L’Associazione Verace Pizza Napoletana non l’ha presa benissimo. Non è un caso che nell’ottobre scorso ci sia stata l’iniziativa “AVPN vola in Giappone”, in cui sono stati ribaditi i criteri della Verace Pizza Napoletana secondo il disciplinare, unico che permette il riconoscimento STG (Specialità Tradizionale Garantita). Kakinuma aveva già rinunciato al riconoscimento nel 2017.
Il difficile rapporto tra pizza Tokyo style e Italia
La strategia di marketing dei due pizzaioli giapponesi è stata simile a quella di molti: si prova con un pop-up e, se funziona, si apre un ristorante. Il pop-up, aperto a febbraio 2026 a New York, ha avuto enorme successo e ne hanno parlato tutti, da Eater al The New York Times.
Così, nell’East Village, il prossimo 5 maggio aprirà Pizza Studio Tamaki, con i tavoli già in lista di attesa e 65 coperti. Si tratta dell’ennesima succursale estera, di una pizzeria molto nota già rpesente in molte capitali del Sud Est asiatico, tra cui Singapore e Bangkok. Nel menu: Tamaki pie (29 dollari), con pomodorini, mozzarella affumicata fresca e basilico; la Bismarck (36 dollari), con mozzarella, funghi, salsiccia di maiale, pecorino romano e uovo. Prezzi decisamente newyorkesi.

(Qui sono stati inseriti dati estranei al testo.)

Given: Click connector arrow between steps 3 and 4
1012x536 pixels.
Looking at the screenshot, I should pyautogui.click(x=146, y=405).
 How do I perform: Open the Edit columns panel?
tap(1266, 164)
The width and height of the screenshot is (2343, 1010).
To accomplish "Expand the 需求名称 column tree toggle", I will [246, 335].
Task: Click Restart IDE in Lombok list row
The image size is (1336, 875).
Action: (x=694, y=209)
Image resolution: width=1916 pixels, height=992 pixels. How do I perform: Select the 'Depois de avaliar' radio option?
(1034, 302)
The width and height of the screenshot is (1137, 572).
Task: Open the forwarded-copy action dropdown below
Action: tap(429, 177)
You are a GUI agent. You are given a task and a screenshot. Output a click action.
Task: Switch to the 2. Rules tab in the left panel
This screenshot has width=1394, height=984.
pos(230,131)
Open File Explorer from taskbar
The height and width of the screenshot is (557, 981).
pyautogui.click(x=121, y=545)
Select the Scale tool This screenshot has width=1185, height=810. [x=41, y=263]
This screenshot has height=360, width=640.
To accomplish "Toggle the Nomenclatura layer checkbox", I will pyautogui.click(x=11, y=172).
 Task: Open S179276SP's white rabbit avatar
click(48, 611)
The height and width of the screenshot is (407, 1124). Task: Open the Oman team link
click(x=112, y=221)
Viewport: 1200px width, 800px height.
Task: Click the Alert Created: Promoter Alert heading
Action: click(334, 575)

Difficile dire se la tendenza arriverà presto anche in Italia; probabilmente no. Va detto però che la pizza nel mondo ha ormai molte capitali: si mangiano ottime pizze in tutta Europa e in Asia si trovano numerose succursali di pizzerie napoletane celebri. Tsubasa Tamaki è il decimo pizzaiolo del mondo secondo The Best Pizza Chef, insieme a otto italiani e uno spagnolo. Non è d’accordo 50 Top Pizza, che non lo cita nemmeno, preferendo pizzaioli più ligi al disciplinare, anche se basati nell’Estremo Oriente. Segno che la “lotta” è ancora aperta, e al momento siamo in pareggio.
È assai probabile che paesi meno provinciali, o meno legati al concetto di “vera pizza”, si godranno la pizza Tokyo style come qualsiasi altro piatto cucinato con cura e con qualche idea. Se noi non lo faremo, sarà un peccato. Una cosa buffa è che tecnicamente si chiama proprio Pizza Effect il fenomeno per cui un elemento culturale, nato in un luogo, viene reinterpretato all’estero e poi ritorna nel paese d’origine trasformato e spesso rivalutato: è un concetto codificato dall’antropologo Agehananda Bharati negli anni ’70. Noi non ci siamo ancora arrivati.